Mi historia comienza en Uruguay, y cuando pienso en ella, me llega la sensación de los adoquines bajo mis pies y las risas de los niños que jugábamos en la calle Zorrilla. Mis primeros recuerdos también encuentran los escondites en las laberínticas galerías de COVINUVI soñando con viajar por las vías desde la ruta 14 hasta las orillas del Río Yí.
Crecí bajo la presencia de un cielo abierto, y juegos en la naturaleza, saltando sobre las raíces del Ombú, haciendo pajaritos con flores del Ceibo; maravillado por cómo se inclinan los Plátanos de una larguísima Avenida Churchill de la ciudad de Durazno; contemplando la luz que atraviesa la alta y verde diversidad del Parque Centenario y gozado cubierto por la poderosa y fresca sombra de Parque Lavalleja en Trinidad.
A mediados de 2002, mi vida emprendió un viaje trasatlántico. Tenía la ilusión de ser casi un explorador, como un Indiana Jones en busca de la tierra prometida, esperando vivir una larguísima aventura. Sin embargo, el proceso migratorio también trajo consigo la ansiedad y el nerviosismo. Conservo una escena con mucho dolor: la de la despedida, el adiós a la familia y a los amigos que son familia. Durante mucho tiempo me conté que de niño lloraba porque los demás lloraban, pero hoy tengo conciencia de que no era tan así. Ese niño que era yo, tocó una emoción tan poderosa que, desde el entendimiento, no era capaz de procesar.
El mayor desafío al llegar a España fue volver a hacer amigos. Ya había sido "trasplantado" varias veces en mi infancia, pero en la transición a la adolescencia, la vida se entiende de forma diferente. La amistad se vive con una lealtad casi sagrada, y hay amores que parecen insustituibles. Empezar de nuevo fue un desafío importante.
Fue aquí, en Sevilla, donde volví a echar raíces, y son muy profundas. Como las del Ombú, algunas son grandes, fuertes y fácilmente visibles; así es el vínculo que tengo con mis amigos más cercanos, la familia que se elige. Otras raíces son menos visibles, como nudos de madera que parecen brotar de la tierra y se pierden por ahí; son los amigos de "esos tiempos de la universidad" que me dieron un sustento vital. Y hoy, nuevas raíces crecen hacia un lugar muy profundo dentro de mí: "nueva tribu", los compañeros y terapeutas de la escuela gestáltica sevillana Jera. Este espacio me está permitiendo sanar como árbol y crecer con vínculos que prometen ser muy fuertes, dándome la oportunidad de que mi sombra pueda ser el refugio de muchos. Y, por supuesto, mi pareja, otro gran árbol que crece a mi lado, con raíces que se tocan y se abrazan, haciendo que esta vida, que es pradera, esté siempre en primavera.

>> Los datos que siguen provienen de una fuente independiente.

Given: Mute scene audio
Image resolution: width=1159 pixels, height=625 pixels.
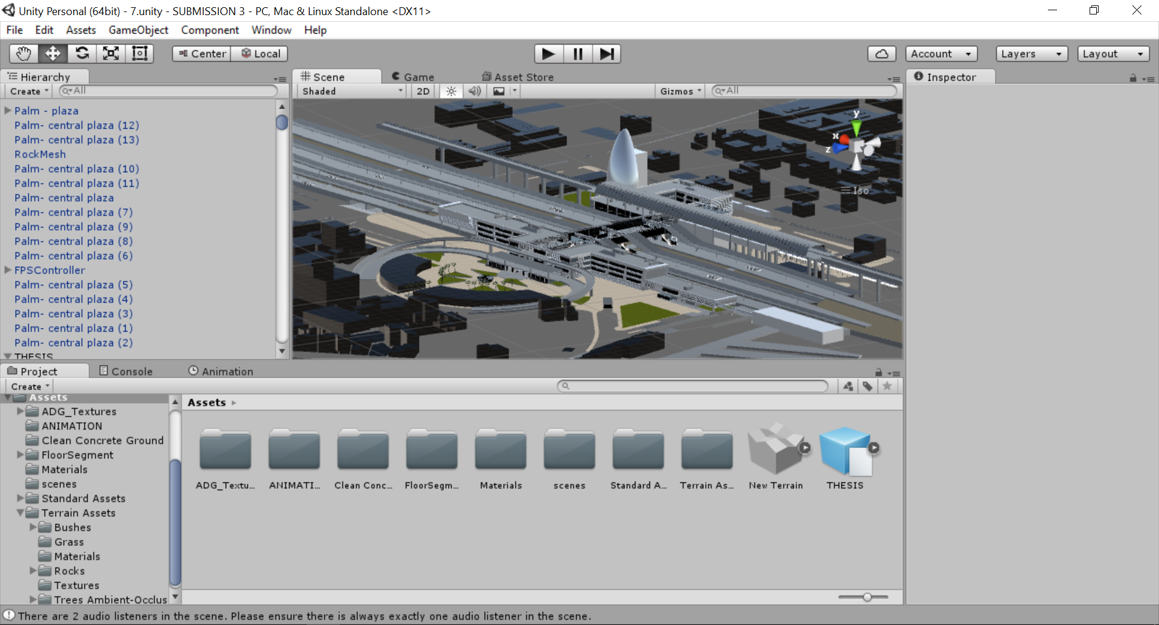Looking at the screenshot, I should coord(474,91).
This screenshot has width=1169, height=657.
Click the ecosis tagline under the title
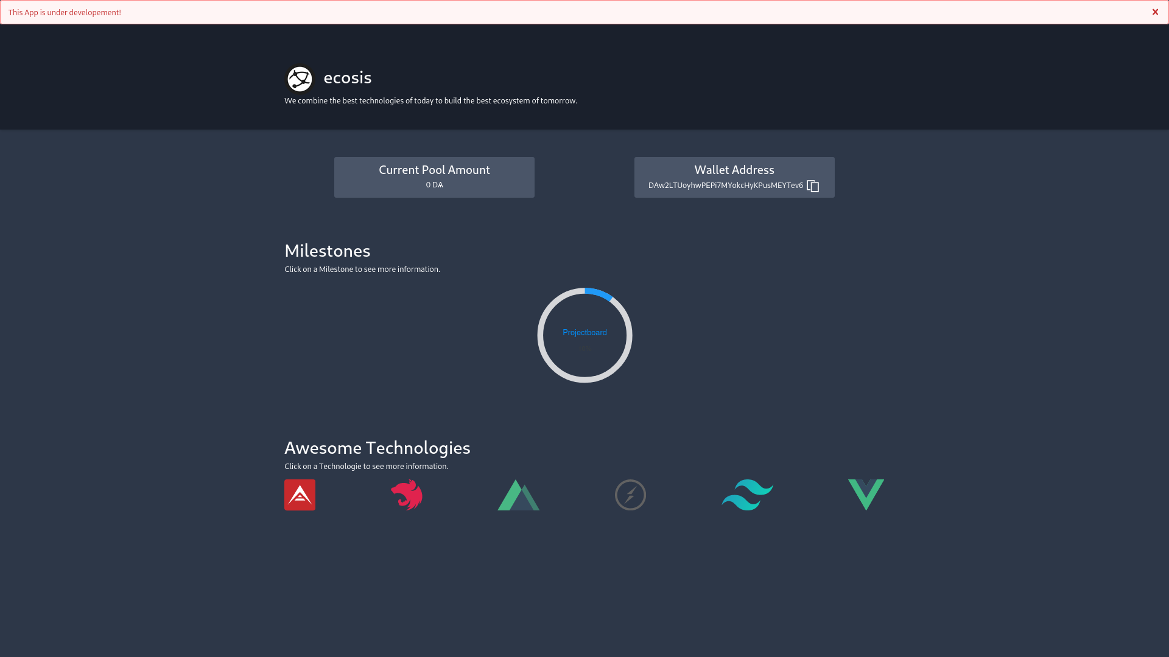coord(430,101)
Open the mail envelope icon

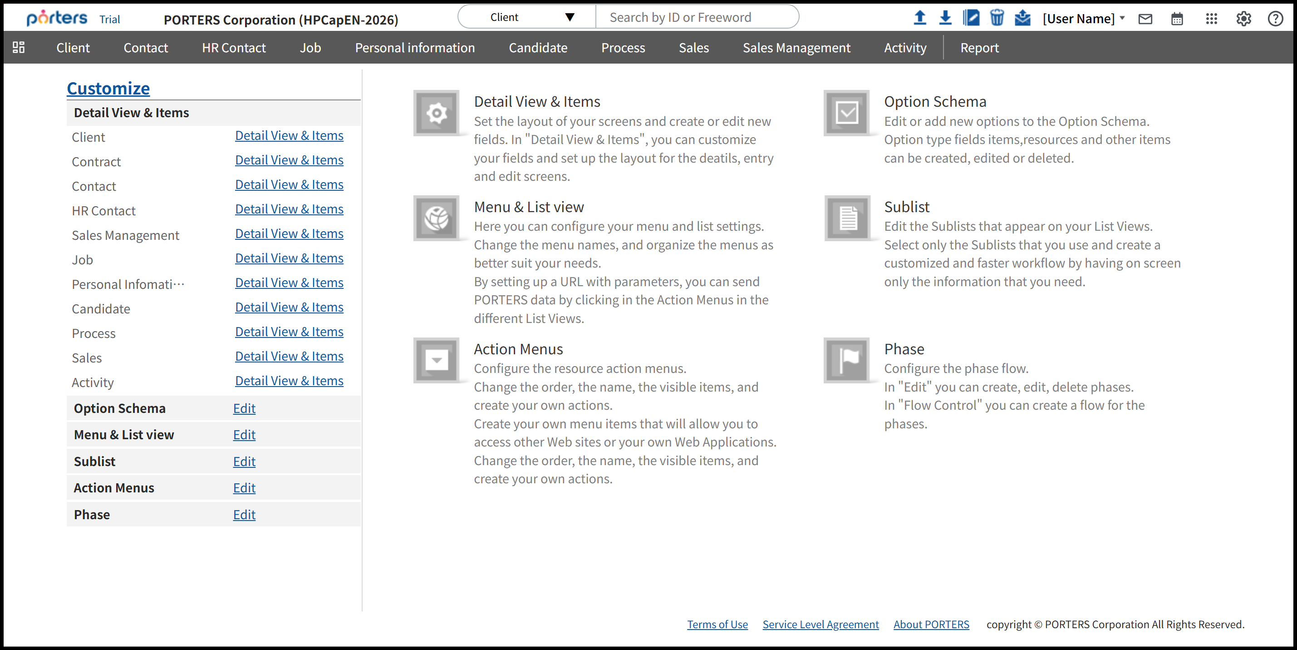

Mirando atrás, creo que mi vocación siempre estuvo ahí. Desde adolescente se me daba bien escuchar y me decían que no juzgaba, lo que hacía que amigos e incluso adultos me compartieran su mundo interior. Más tarde, me interesé por la filosofía y la psicología como "un tema serio" para así entender cómo funciona el pensamiento humano, qué son y de donde vienen los comportamientos, sin saber que era el inicio de un viaje para entenderme más a mí mismo.
Toda esta historia, con sus múltiples hogares —Uruguay, Canadá, España, Alemania—, me ha dado el regalo de conocer distintas formas de vida y de estrechar relaciones con muchísima gente linda. Esta vivencia está presente en mi forma de hacer terapia. Mi rol no es otro que el de estar al servicio: disponible en mi entera presencia para ofrecer una escucha atenta, libre de juicio, y acompañar el movimiento de aquél que llega buscando un refugio y la libertad de ser.